Teaching

As a graduate student at the University of Iowa, I've had the opportunity to serve as a Teaching Assistant for a few different courses. Below, I've provided the course description for each of these courses. I've also featured a few comments that appeared on my student evaluations. 

Courses

PHIL:1033 The Meaning of Life (Fall '23/Spring '24)

Course Description: This course will be a survey and careful examination of answers to the question: what is the meaning of life? This seems to be an important question; indeed it seems to be the question, but philosophers have taken a number of different positions in attempting to answer it. In the first segment of the course, we will consider the issue of whether or not there is a connection between the value of human pursuits and the existence of God and the afterlife. In the second segment we will address the related issue of whether or not the best life is a life of hedonistic self-interest or a life that is guided by a concern for those around us. In the next segment of the course we will consider the Stoic and Buddhist view that happiness is not a matter of making things go as we please but instead is a matter of adjusting to the way that things happen inevitably and on their own. Then we will discuss what some critics have taken to be obstacles in the way of a meaningful life--for example the internet, technology, modernity, and the I-pod. The semester will conclude with a discussion of the prospect that life is just absurd. Philosophers have offered compelling insights on the different sides of these issues, and we will have a lot of discussion to try to sort it all out. Assignments will include study-question assignments, two exams, and active participation in discussion section.

PHIL:1401 Matters of Life and Death (Fall '24/Spring '25)

Course Description: In this course we begin by examining theoretical questions about morality: What constitutes a good or valuable life for a human being?  What is it for an action to be right or wrong? Is morality relative to culture? Does it depend on God’s authority or command?  Is the rightness/wrongness of actions determined solely by the consequences of actions?  What role, if any, do agents’ motives or intentions play in determining the rightness or wrongness of actions?  We then turn to applied ethics, examining the controversial topics with help from ethical theory:

Virtual Reality and the Sources of Value: What are the values and dangers of virtual reality, simulations, and gaming?  Is it morally problematic to spend increasing amounts of time in a “fake” reality with created online identities?  Can you lead a good life in a virtual world?  What can we learn by reflecting on virtual reality about the sources of value or goodness in the world?

Poverty:  There are people who are starving, or who lack basic necessities (heat, water, food, clothes, safety, health, etc.), and whose life I could save or improve by giving up some of my income or wealth.  It would be good to do so.  But is it my duty to do so, or am I morally entitled to keep my money, perhaps because I earned it? If there is some other justification for keeping what I don’t need to survive while other die, what is it?    

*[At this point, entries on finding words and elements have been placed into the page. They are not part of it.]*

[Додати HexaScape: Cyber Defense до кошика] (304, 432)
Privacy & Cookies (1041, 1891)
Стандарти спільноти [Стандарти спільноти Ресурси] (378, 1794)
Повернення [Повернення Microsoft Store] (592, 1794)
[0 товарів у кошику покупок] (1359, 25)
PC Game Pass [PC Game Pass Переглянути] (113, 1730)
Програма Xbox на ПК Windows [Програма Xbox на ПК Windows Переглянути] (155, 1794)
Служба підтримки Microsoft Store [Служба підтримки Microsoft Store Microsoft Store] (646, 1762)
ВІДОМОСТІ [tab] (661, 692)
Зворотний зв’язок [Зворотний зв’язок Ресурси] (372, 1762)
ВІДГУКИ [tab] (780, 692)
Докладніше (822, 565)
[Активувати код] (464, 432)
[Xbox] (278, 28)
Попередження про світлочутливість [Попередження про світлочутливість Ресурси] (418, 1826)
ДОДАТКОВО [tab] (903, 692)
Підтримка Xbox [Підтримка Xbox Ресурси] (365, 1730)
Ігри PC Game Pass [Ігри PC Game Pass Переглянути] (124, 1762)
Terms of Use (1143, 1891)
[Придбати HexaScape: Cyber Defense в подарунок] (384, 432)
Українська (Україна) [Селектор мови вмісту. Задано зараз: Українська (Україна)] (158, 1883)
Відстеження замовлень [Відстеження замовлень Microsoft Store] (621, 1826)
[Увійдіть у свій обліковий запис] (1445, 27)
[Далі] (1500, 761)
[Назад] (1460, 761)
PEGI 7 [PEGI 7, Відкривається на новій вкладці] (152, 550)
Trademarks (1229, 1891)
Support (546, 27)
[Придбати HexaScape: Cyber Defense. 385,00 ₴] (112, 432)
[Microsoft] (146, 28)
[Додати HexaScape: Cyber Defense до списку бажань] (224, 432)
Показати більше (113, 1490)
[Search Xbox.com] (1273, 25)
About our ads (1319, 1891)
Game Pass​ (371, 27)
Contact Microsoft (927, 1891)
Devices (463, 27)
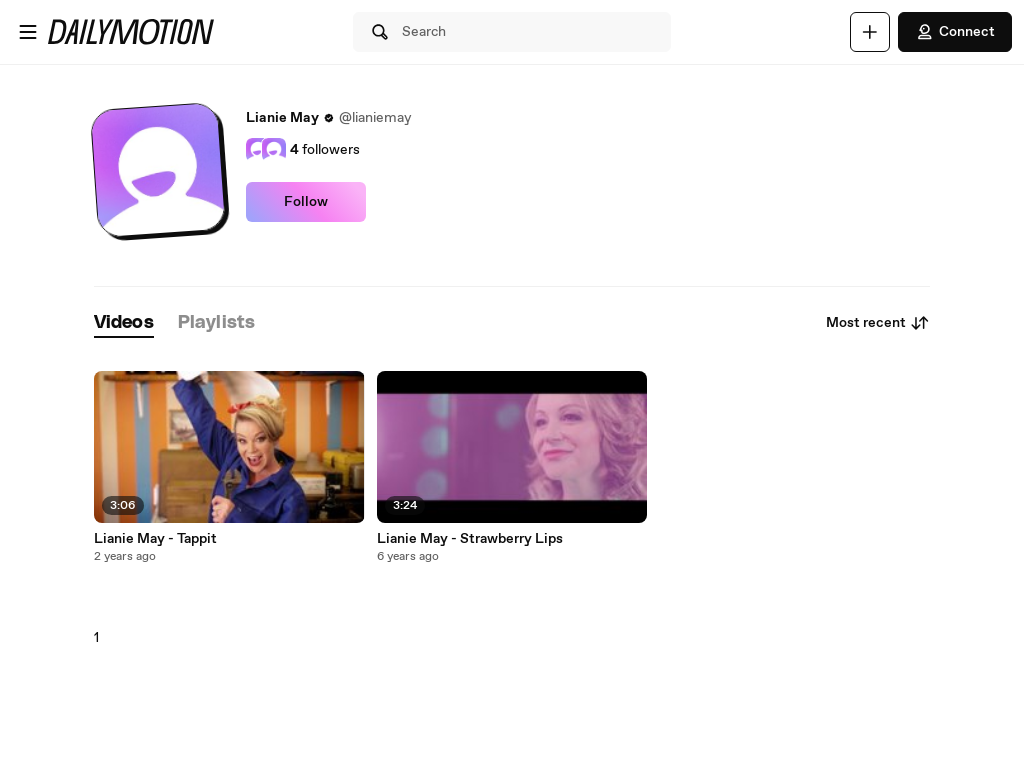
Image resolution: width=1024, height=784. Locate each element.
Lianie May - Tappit (155, 539)
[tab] (124, 323)
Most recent (878, 323)
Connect (955, 32)
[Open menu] (28, 32)
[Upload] (870, 32)
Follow (306, 202)
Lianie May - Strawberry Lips (470, 539)
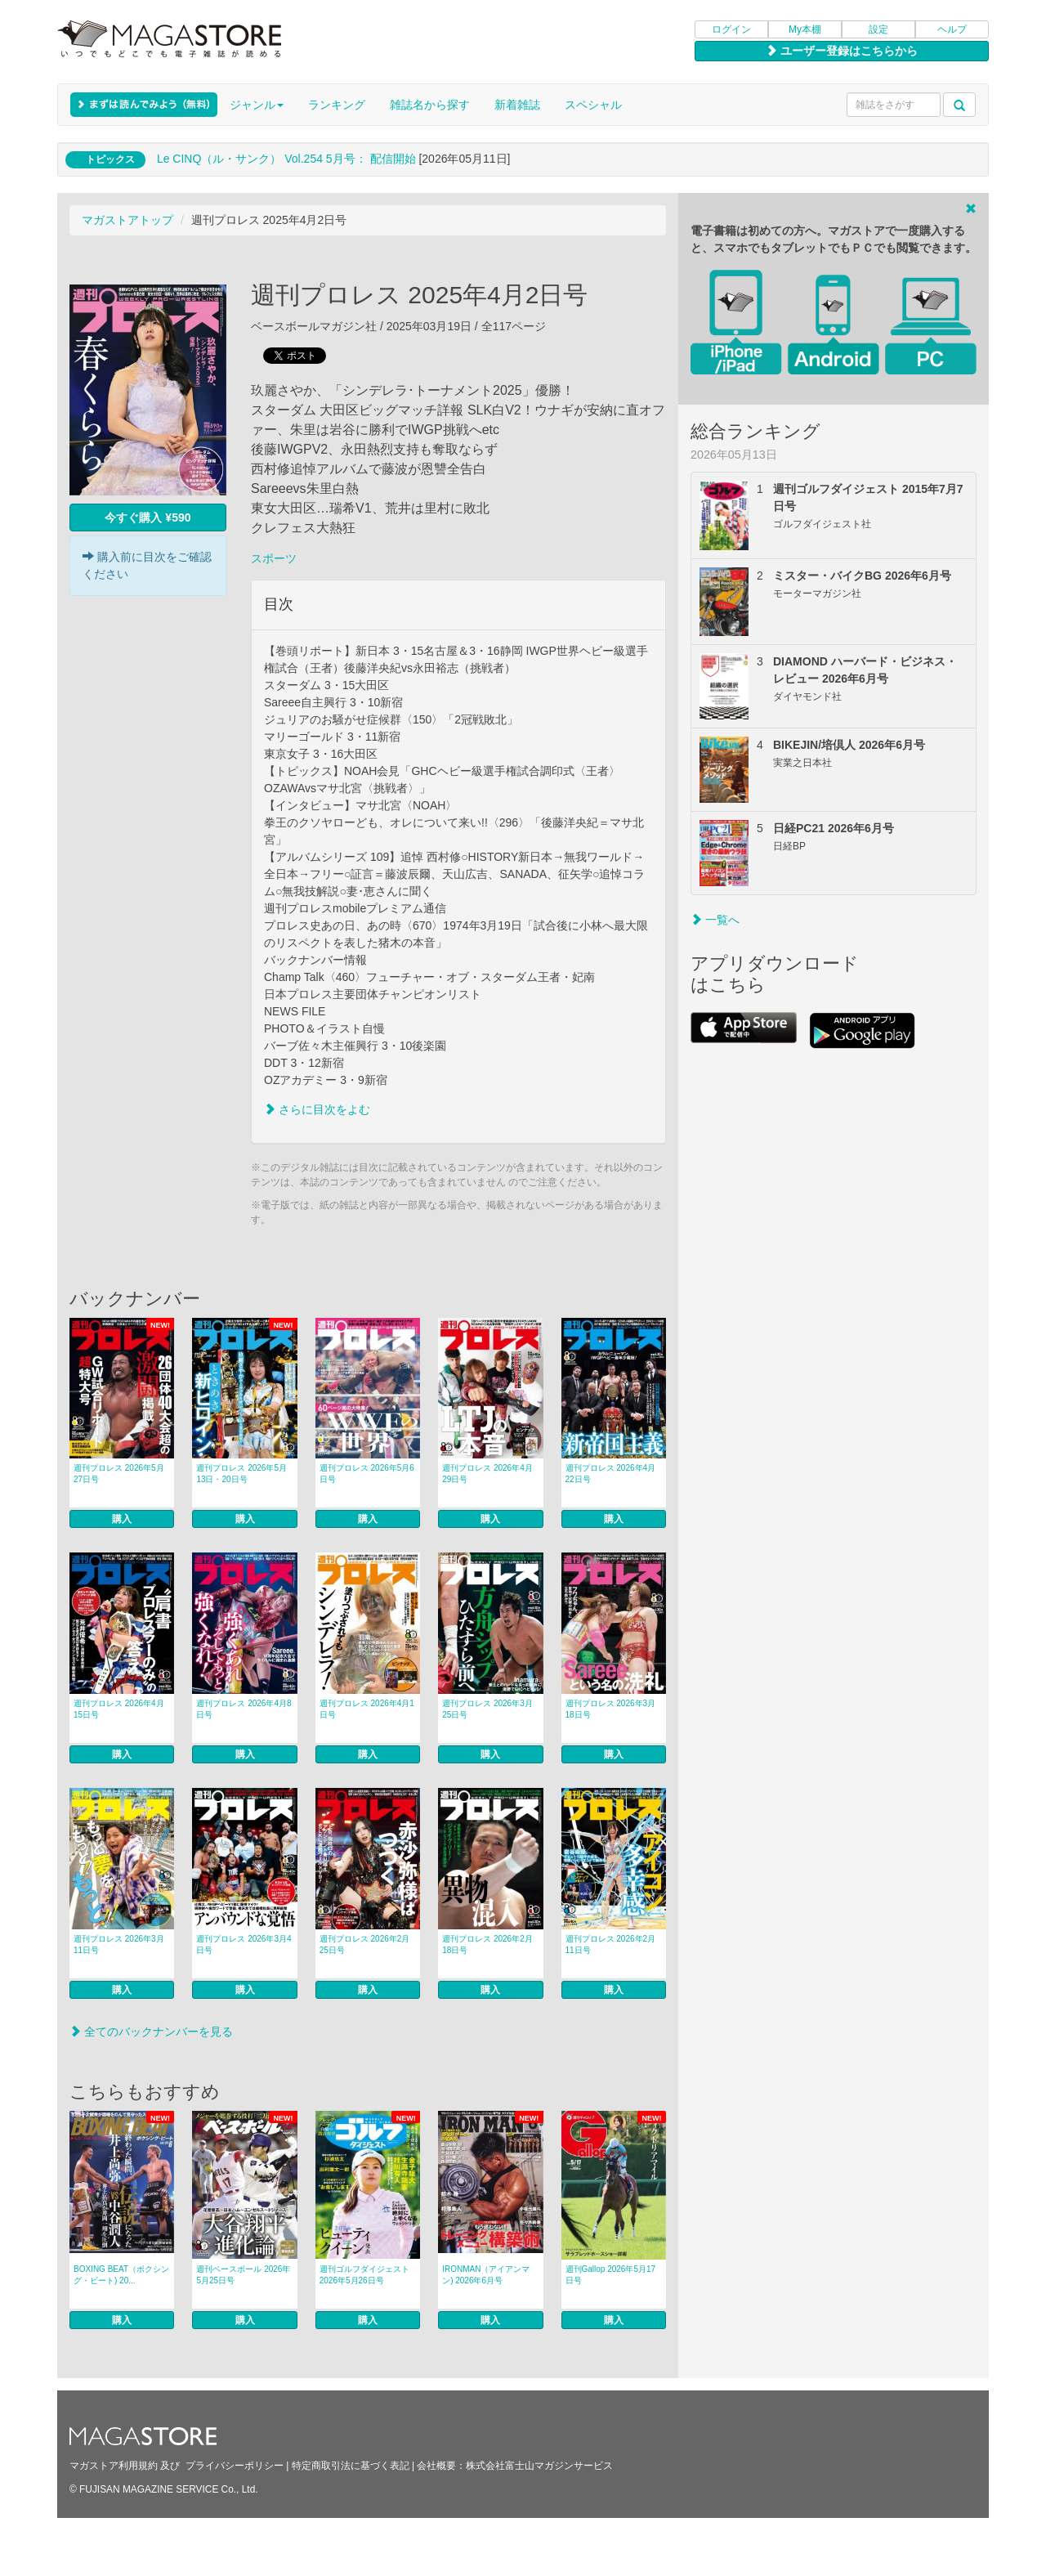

Abortion: Is it permissible to have an abortion?  If it is permissible because the fetus is not a developed person, then why is it wrong to kill a newborn infant?  If it is impermissible to kill a fetus because doing so keeps a future possible person from existing, then why is contraception and abstaining from sex, which keeps some possible future persons from existing, permissible? 

Animal Ethics: Is it ever permissible to kill animals for food when we don’t need to do so to survive?  If it is permissible, would it be permissible to kill humans for food too?  If it is not, what’s the difference?  Because we are more rational than animals? More powerful than animals?  Of a different species than animals? Because we are the top of the food chain?  Are any of these reasons good reasons to kill animals for food but not kill humans for food?

Autonomous Weapons: We are increasingly relying on complex computer systems (AI) to make decisions previously only reserved for humans. Perhaps in many of these areas, the development is by and large a good thing.  But what about the use of autonomous weapons in war?  Should such a use be banned? Should an AI system ever be allowed to make “kill” decisions without human input? Without human supervision?  Who should be held responsible when it makes a fatal error?